[Stored records]

>>>>

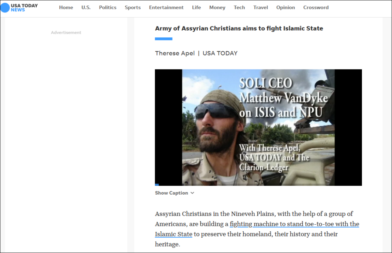Open the Tech section
The image size is (392, 253).
click(239, 8)
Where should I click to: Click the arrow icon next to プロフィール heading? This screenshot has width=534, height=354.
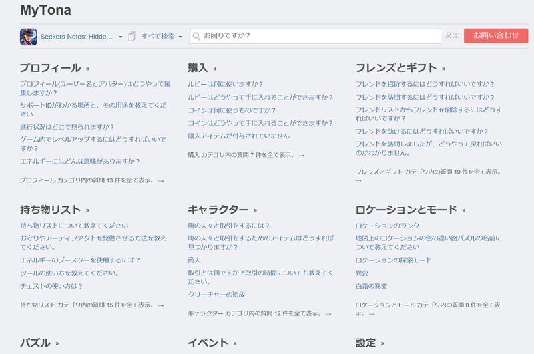(88, 69)
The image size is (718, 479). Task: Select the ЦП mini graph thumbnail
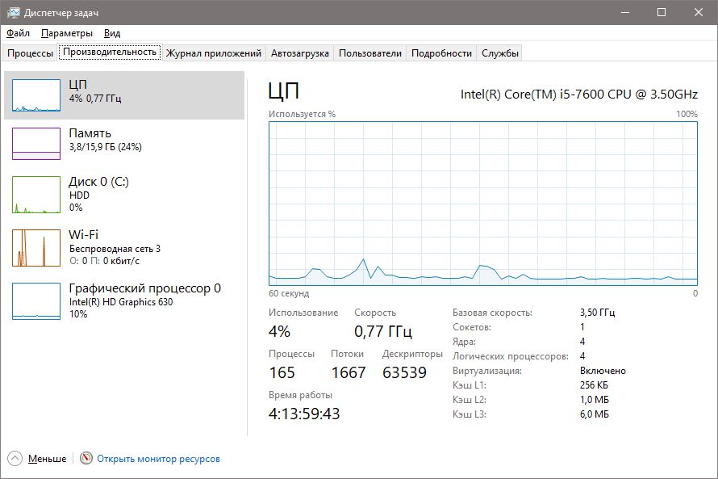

<<<<

Required action:
Begin with the line containing "Where should I" and end with the last line of the entries above. Copy those lines exactly, both ends included, and drop every picture.

Answer area:
Where should I click to: Click the arrow icon next to プロフィール heading? This screenshot has width=534, height=354.
(88, 69)
The image size is (718, 479). Task: Select the ЦП mini graph thumbnail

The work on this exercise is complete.